-- INFORMATION follows --
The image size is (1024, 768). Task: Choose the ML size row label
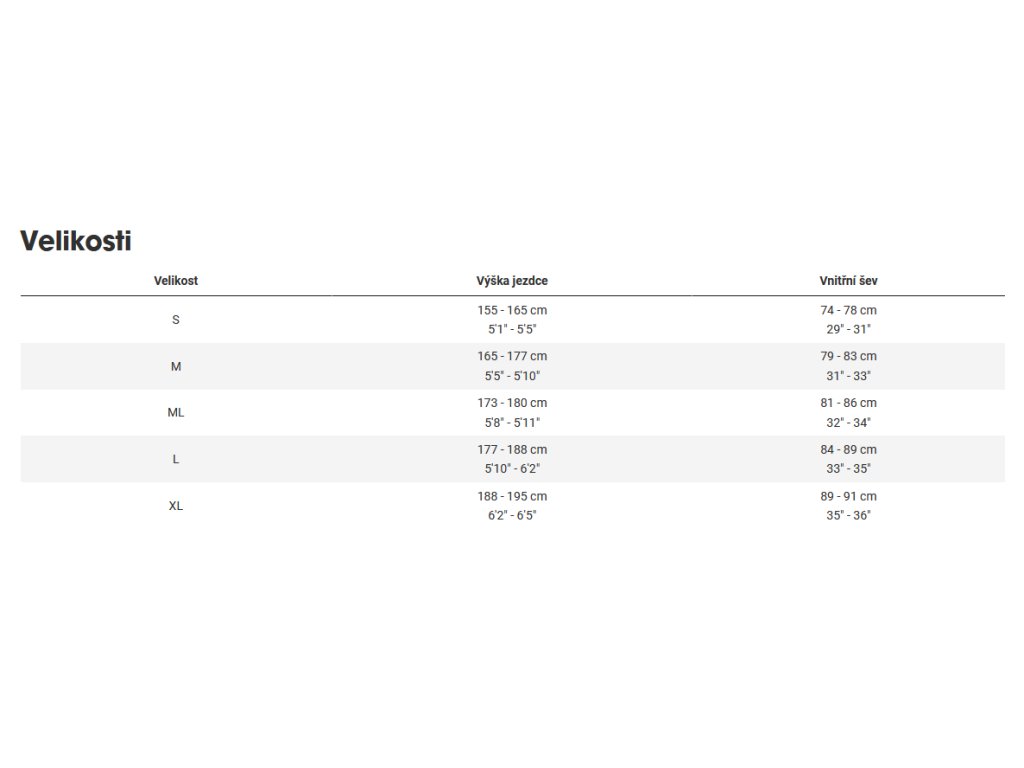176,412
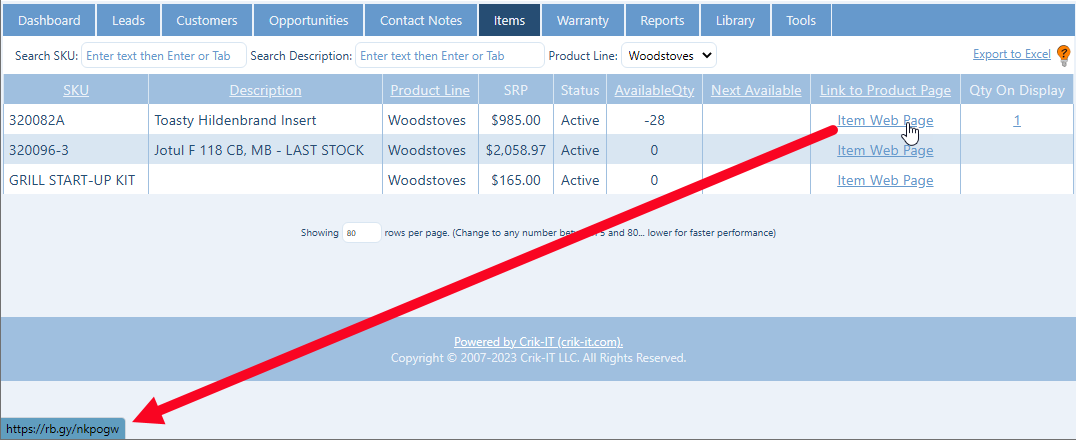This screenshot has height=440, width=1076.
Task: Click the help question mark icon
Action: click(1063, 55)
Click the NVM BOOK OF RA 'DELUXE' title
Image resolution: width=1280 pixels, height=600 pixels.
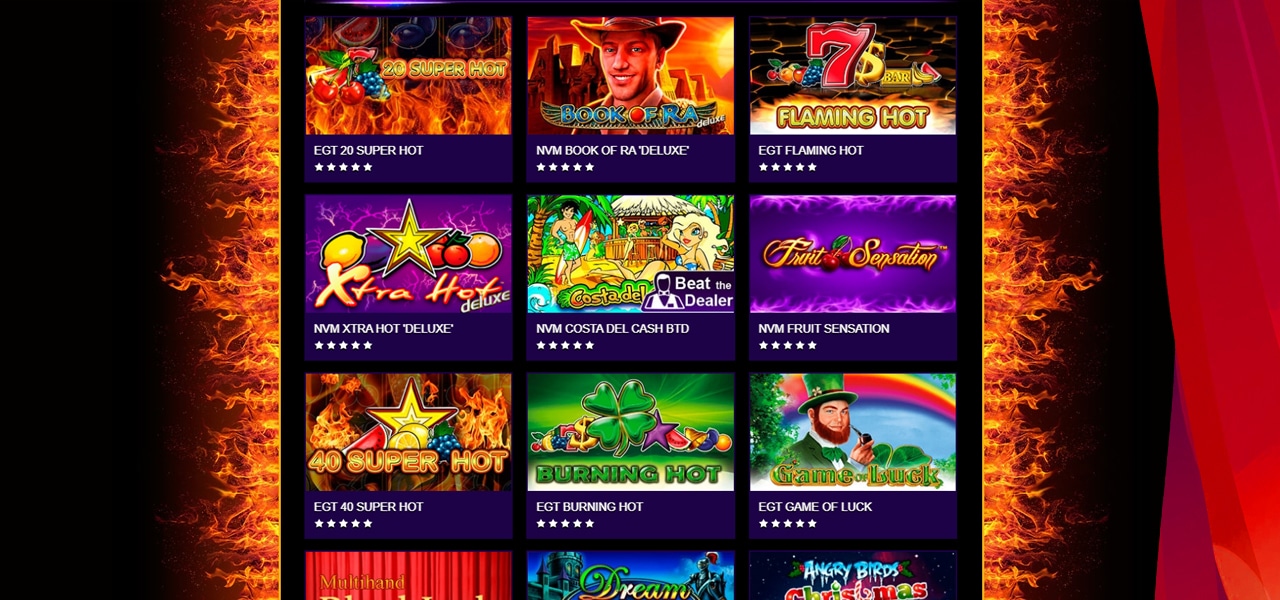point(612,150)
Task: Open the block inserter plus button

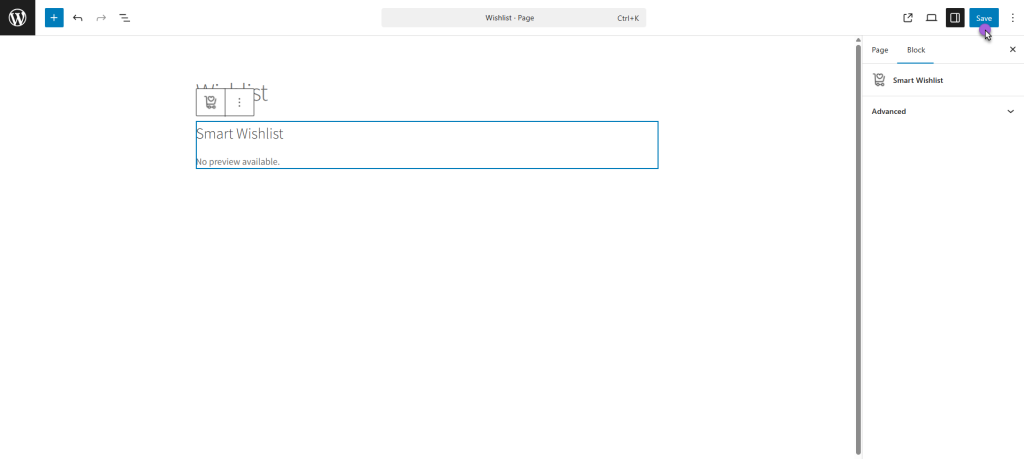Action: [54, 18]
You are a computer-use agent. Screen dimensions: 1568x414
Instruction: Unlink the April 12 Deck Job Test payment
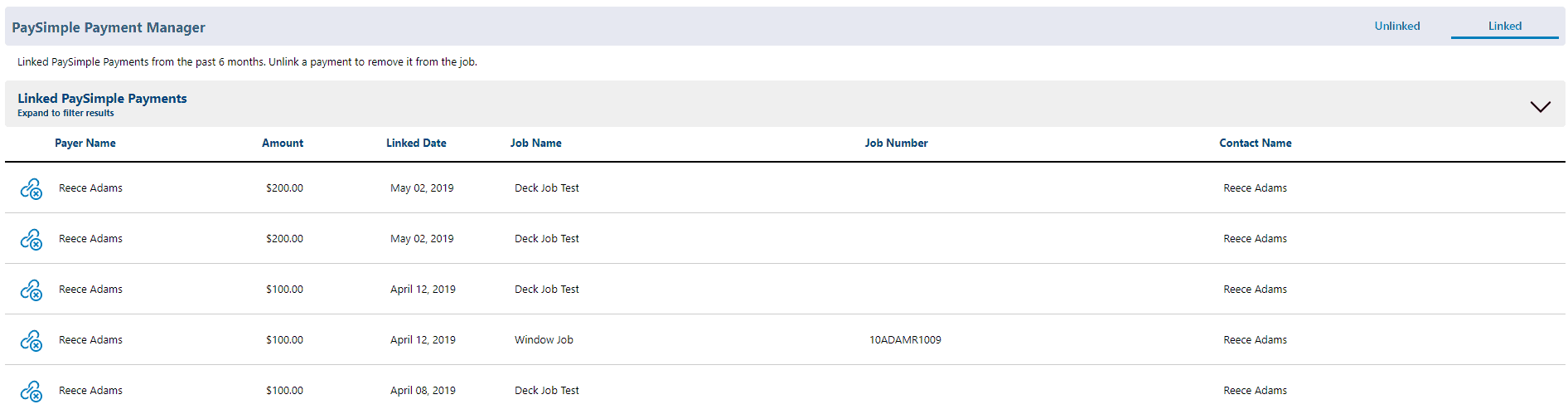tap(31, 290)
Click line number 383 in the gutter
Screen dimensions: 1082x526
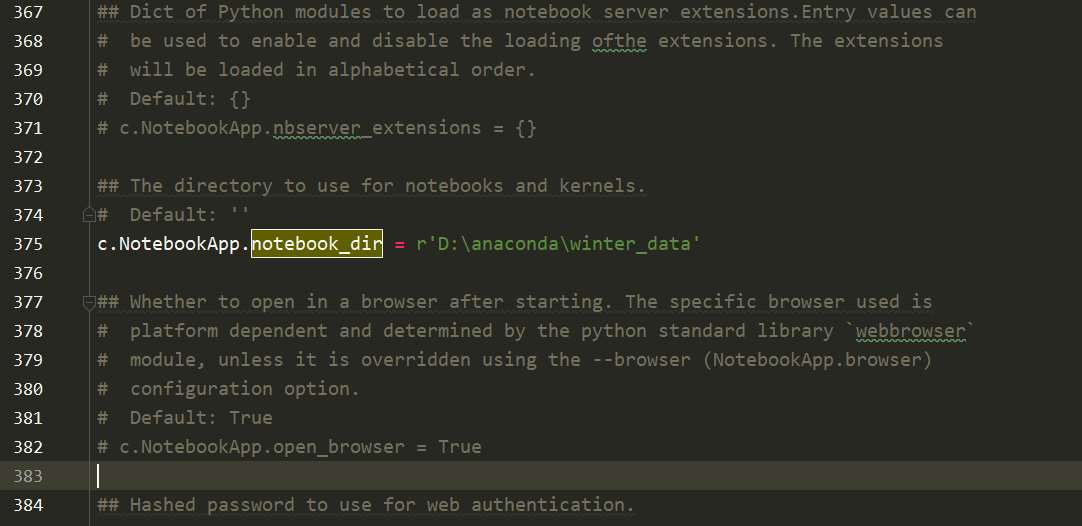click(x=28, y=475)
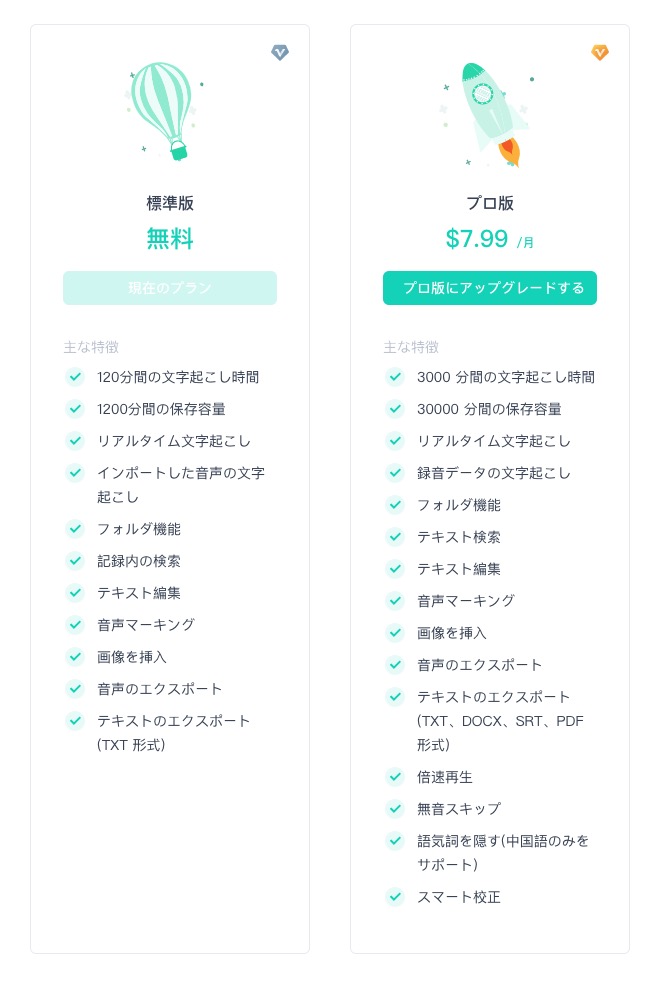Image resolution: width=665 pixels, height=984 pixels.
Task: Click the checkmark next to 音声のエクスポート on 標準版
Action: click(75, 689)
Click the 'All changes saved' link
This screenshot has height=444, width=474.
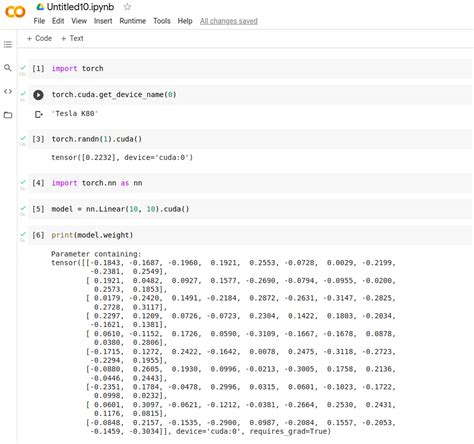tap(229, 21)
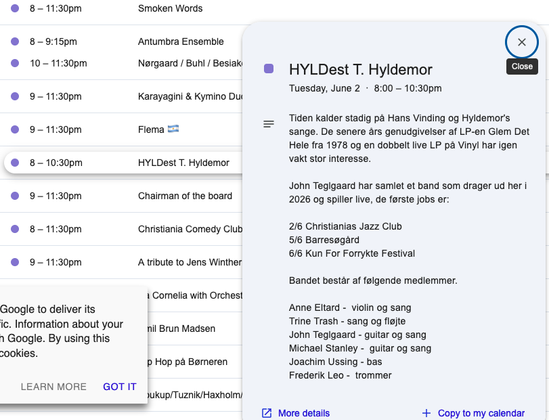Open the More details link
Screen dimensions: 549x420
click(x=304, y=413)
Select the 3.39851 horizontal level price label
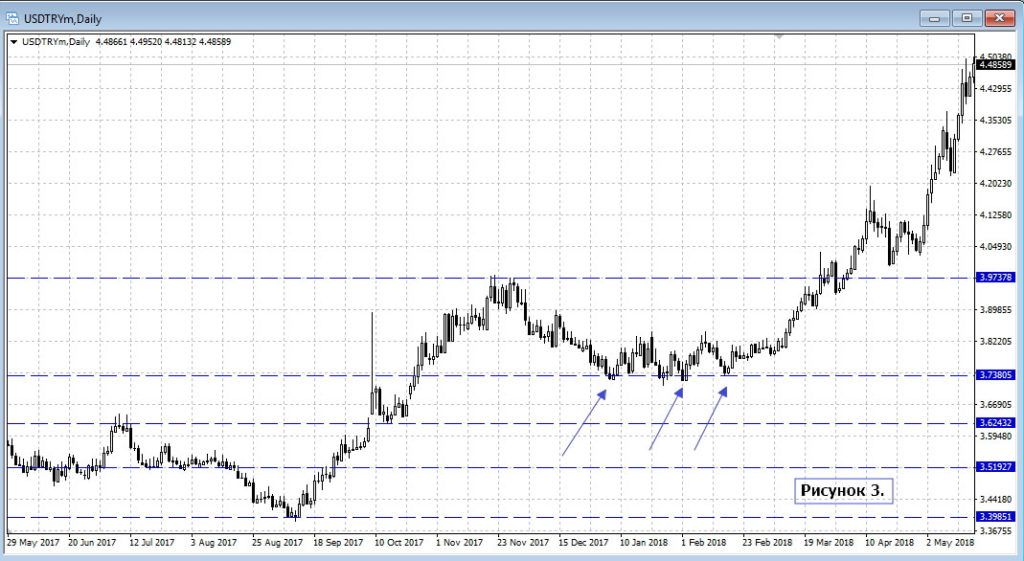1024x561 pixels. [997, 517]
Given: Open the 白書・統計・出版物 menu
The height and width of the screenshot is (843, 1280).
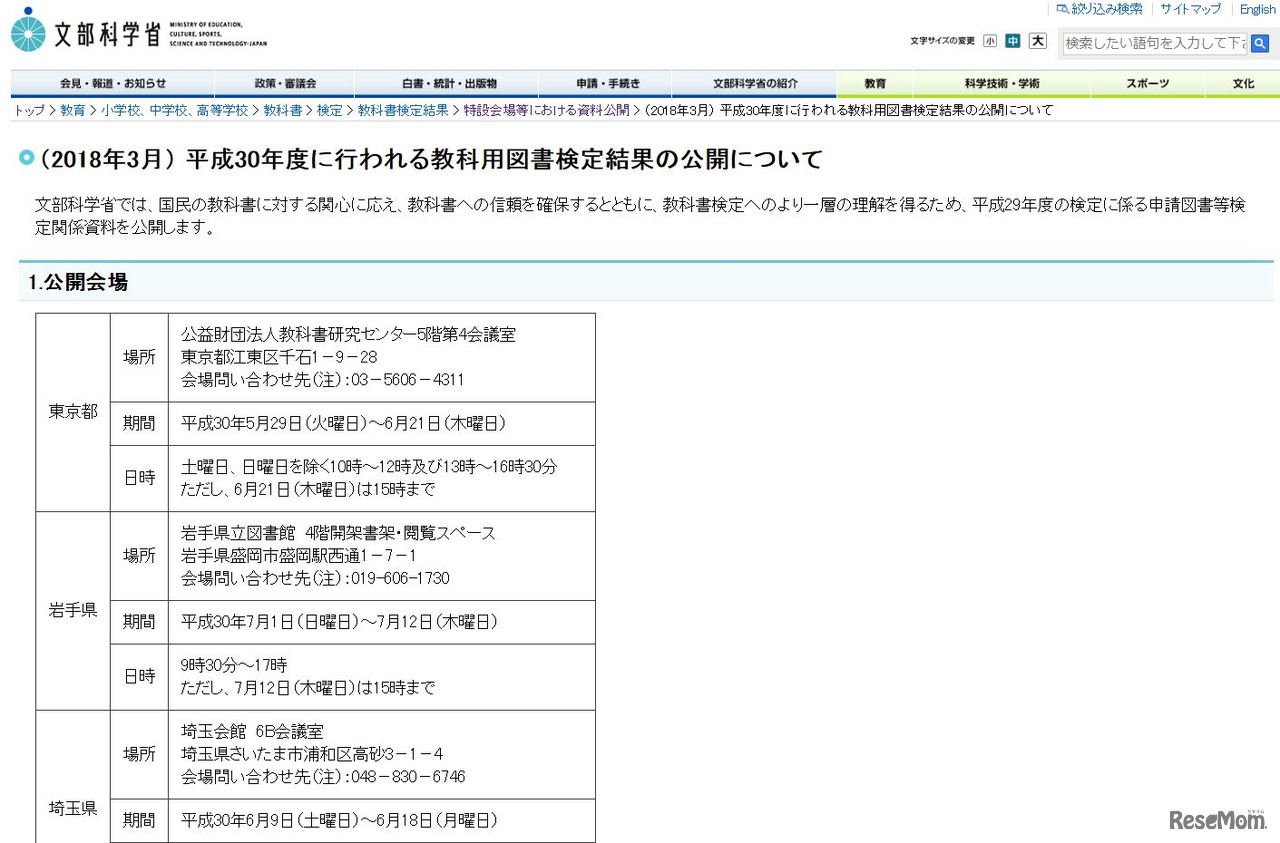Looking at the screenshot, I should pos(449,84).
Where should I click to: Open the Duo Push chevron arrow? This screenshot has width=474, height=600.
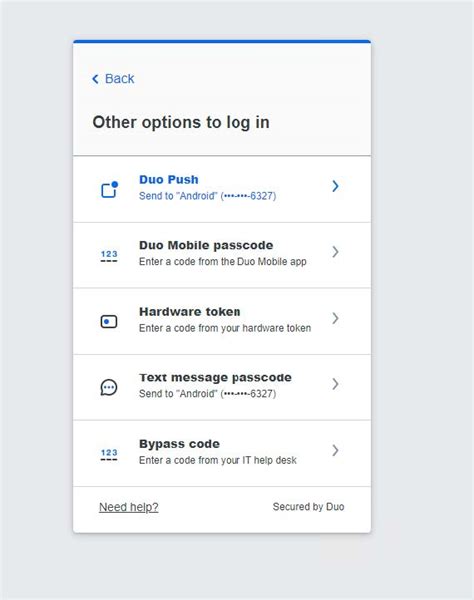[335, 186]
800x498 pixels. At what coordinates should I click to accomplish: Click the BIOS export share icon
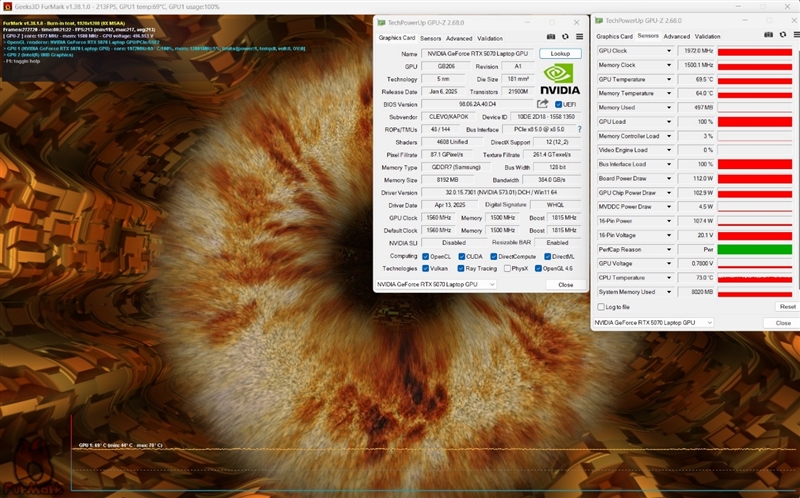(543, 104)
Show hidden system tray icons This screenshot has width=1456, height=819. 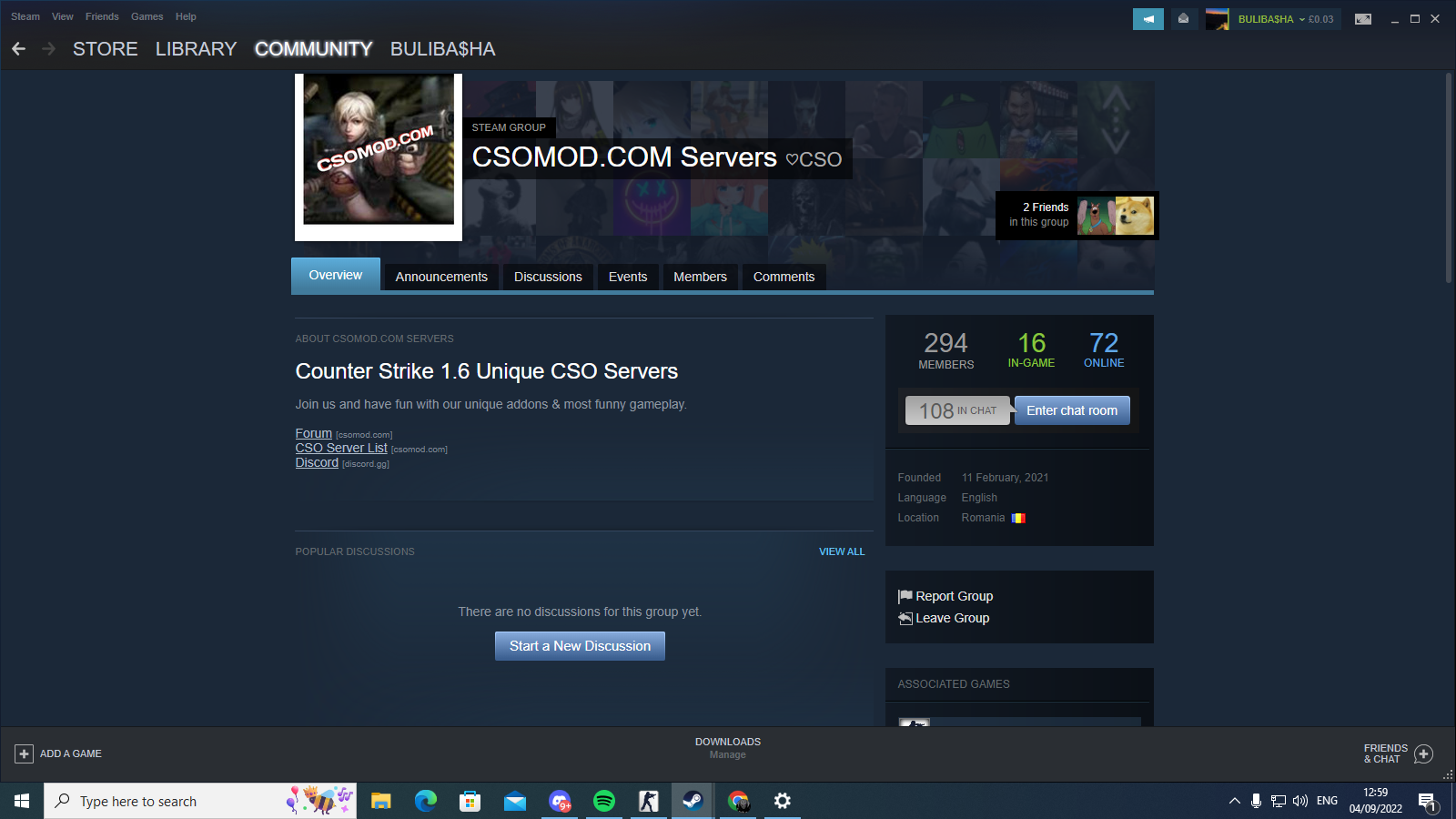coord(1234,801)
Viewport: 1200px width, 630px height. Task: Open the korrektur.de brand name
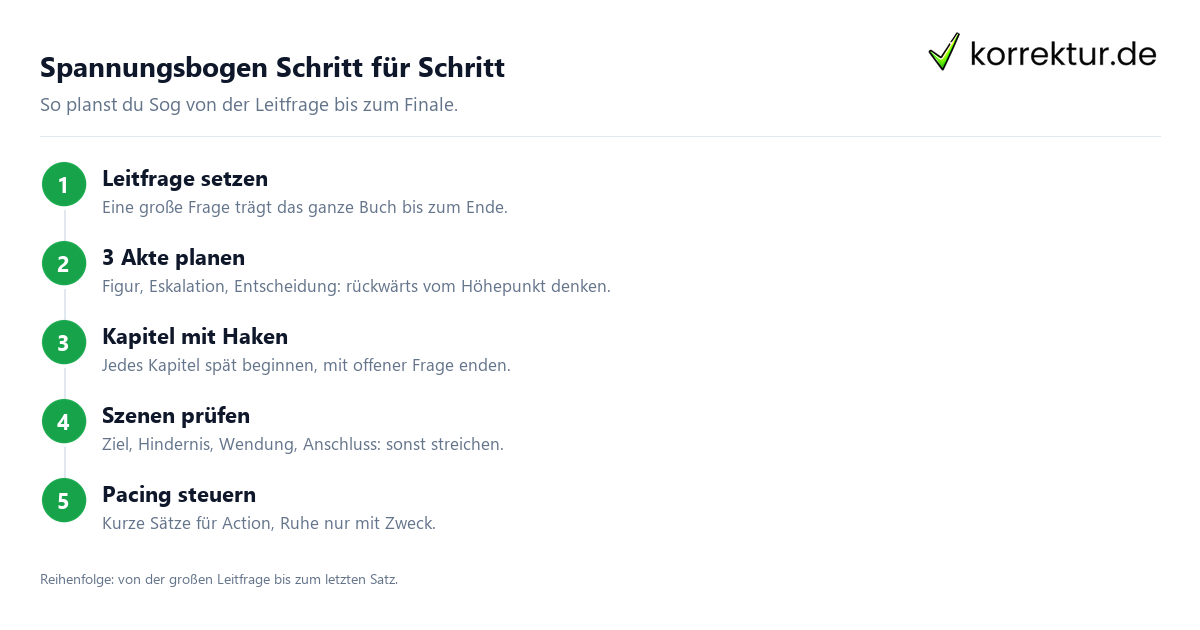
-- INFORMATION concluded --
EXERCISE AIM – The required result is the entries above, printed exactly from the first line through the line with "Click line number 383 in the gutter", pictures excluded.

RESPONSE BELOW –
The image size is (1024, 768). Task: Choose the ML size row label
176,412
This screenshot has height=440, width=1076.
Task: Click the help question mark icon
Action: click(1063, 55)
Click the NVM BOOK OF RA 'DELUXE' title
Image resolution: width=1280 pixels, height=600 pixels.
point(612,150)
Task: Open the block inserter plus button

Action: [54, 18]
You are a computer-use agent. Screen dimensions: 1568x414
Instruction: Unlink the April 12 Deck Job Test payment
tap(31, 290)
Click line number 383 in the gutter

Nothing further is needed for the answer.